Say hello to the night…
Yes, as the headline suggests, The CW has moved to order a pilot for The Lost Boys.
Courtesy of Deadline, the network has now moved to order said pilot after having turned down just such a pilot back in 2016.
Despite turning down the Rob Thomas-penned pilot in 2016, The CW has remained keen on developing a Lost Boys series. Now, Scandal and Grey’s Anatomy’s Heather Mitchell has written a take that has ticked a whole lot of boxes for the network.
The brief, early blurb on the show reads:
Welcome to sunny seaside Santa Carla, home to a beautiful boardwalk, all the cotton candy you can eat… and a secret underworld of vampires.
After the sudden death of their father, two brothers move to Santa Carla with their mother, who hopes to start anew in the town where she grew up. But the brothers find themselves drawn deeper and deeper into the seductive world of Santa Clara’s eternally beautiful and youthful undead.
From director Joel Schumacher, The Lost Boys is a 1987 favourite of many a genre fan. Complete with a truly phenomenal soundtrack, the original movie starred Jason Patric, Corey Haim, Corey Feldman, Jamison Newlander, Dianne Wiest, Barnard Hughes, Edward Hermann, Jami Gertz, Alex Winter and, of course, Kiefer Sutherland. Oh, and a rather sax-tastic cameo from Tim Cappello.
After constant rumblings of a sequel, Lost Boys: The Tribe was finally released in 2008. A so-so effort, that picture was followed by the slightly better (but still not great) Lost Boys: The Thirst in 2010. In The Tribe, fans got to see Corey Feldman return as Edgar Frog and a brief cameo by Corey Haim as Sam Emerson. Joining Feldman in The Thirst, fans saw Jamison Newlander back as the other Frog brother, Alan.

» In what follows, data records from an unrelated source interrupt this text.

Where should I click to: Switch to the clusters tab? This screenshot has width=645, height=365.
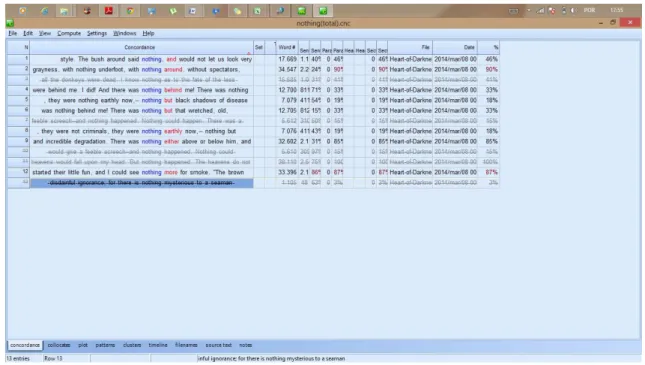coord(132,345)
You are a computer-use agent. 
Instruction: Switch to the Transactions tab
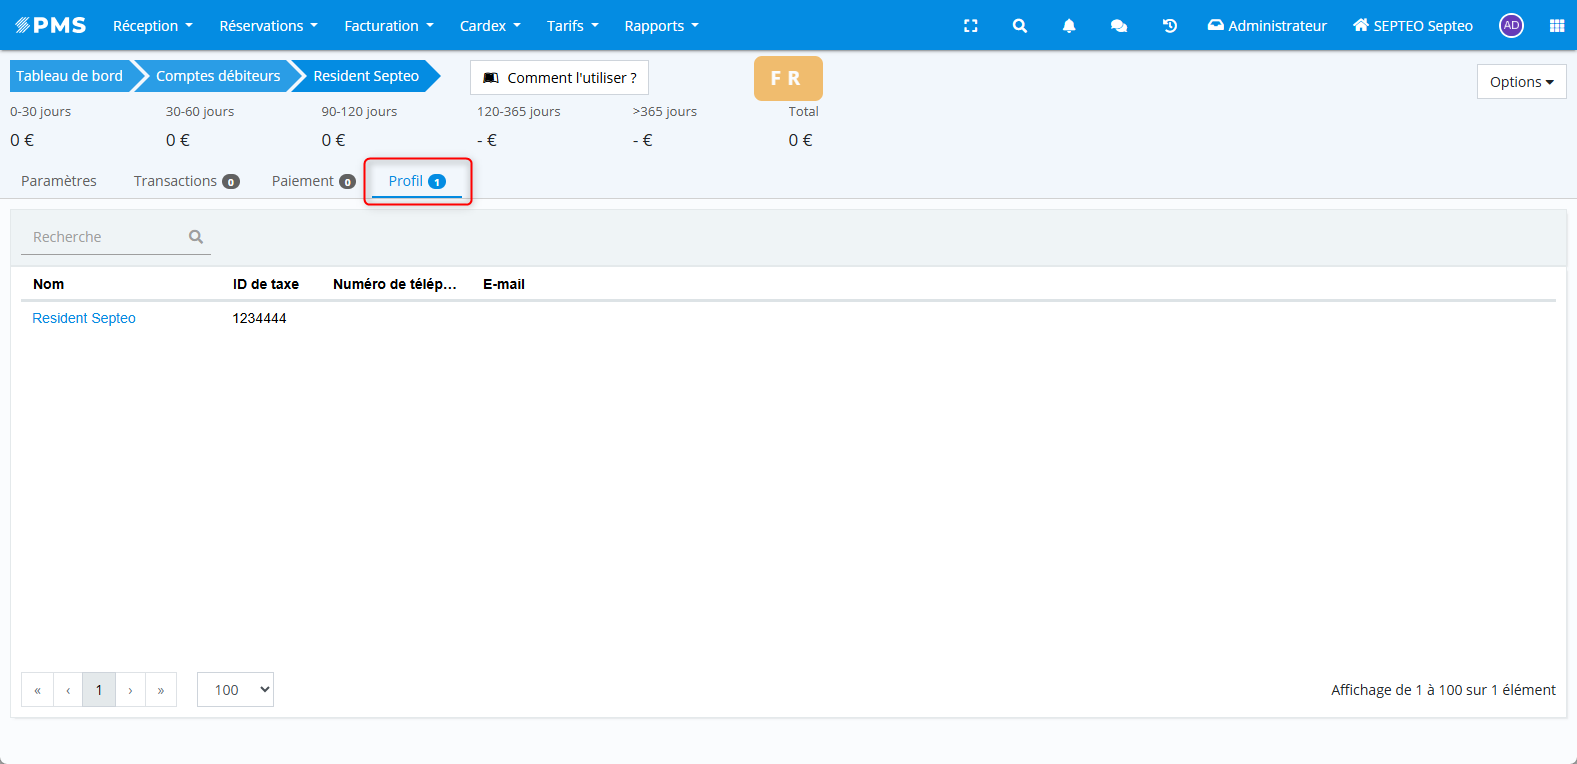pos(186,181)
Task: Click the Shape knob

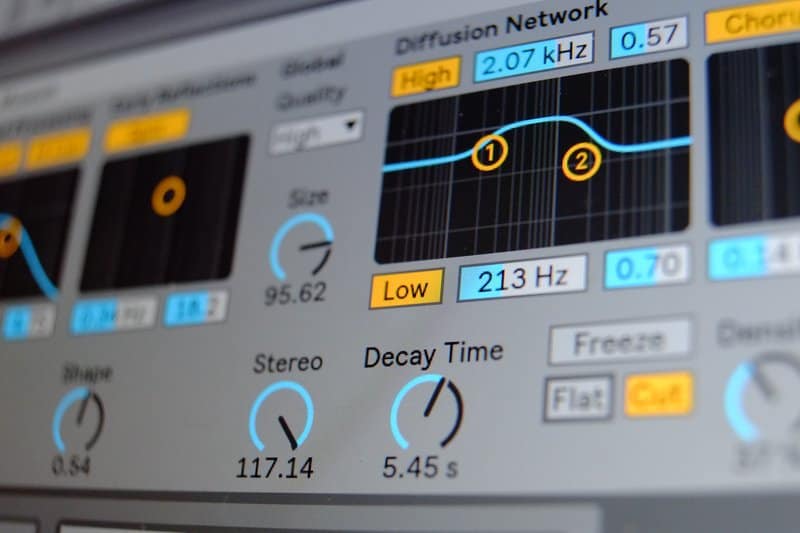Action: pyautogui.click(x=79, y=419)
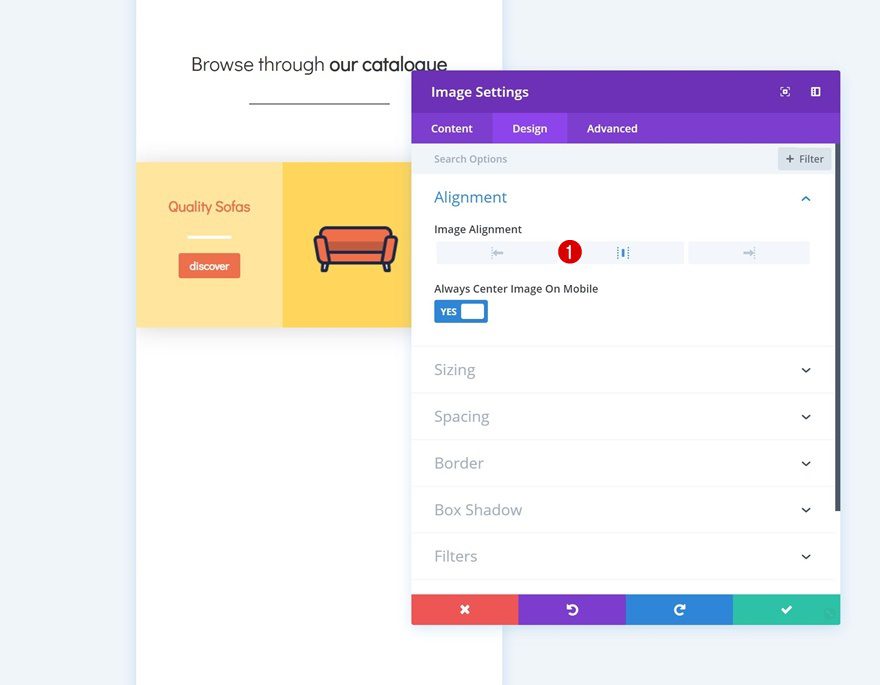Screen dimensions: 880x685
Task: Redo the change using blue arrow button
Action: (679, 609)
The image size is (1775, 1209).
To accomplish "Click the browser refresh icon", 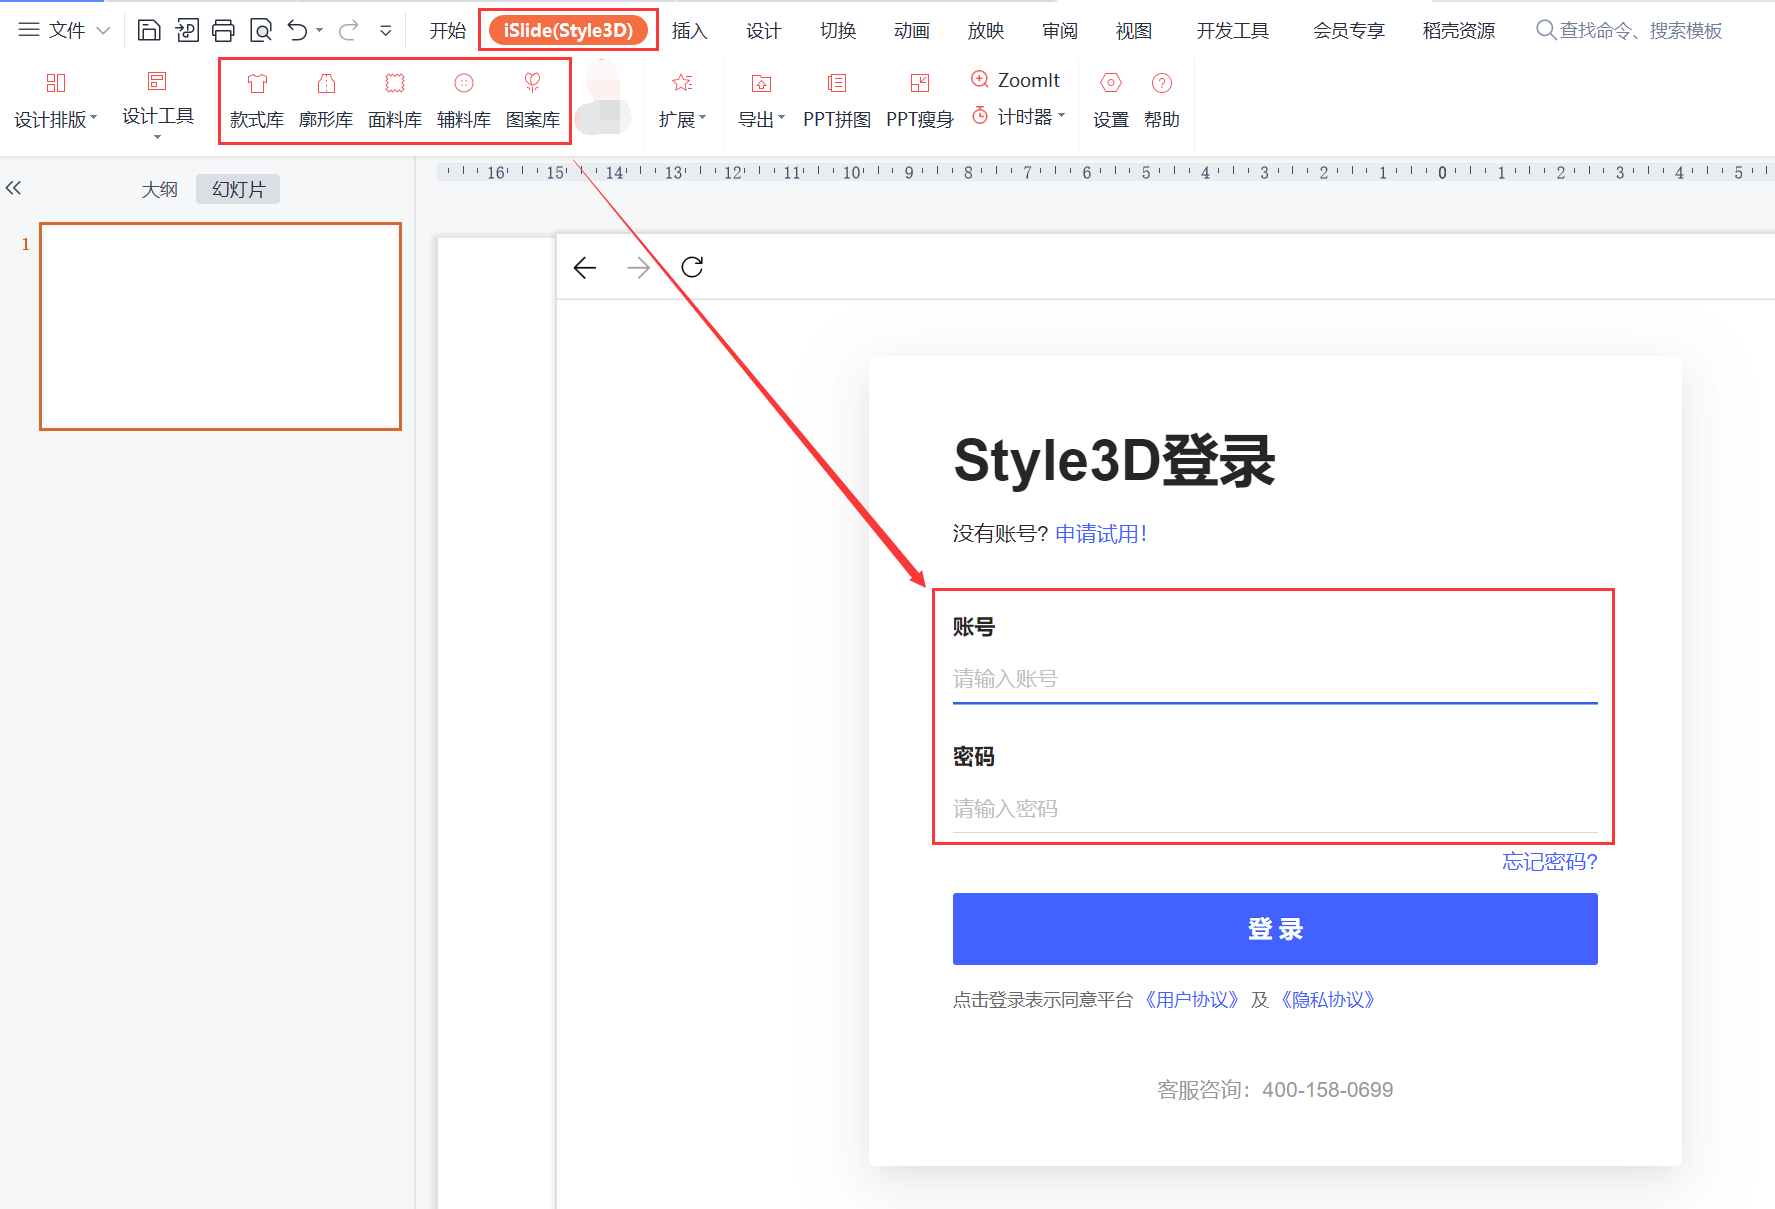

Since then, a Frog-driven movie has been talked about and a TV series has regularly been speculated about. As mentioned, those TV plans were seemingly shelved in 2016; only now resurfacing. Additionally, along the way we’ve had several Lost Boys-based comics and books.
Expect more on this new Lost Boys series as it continues to develop.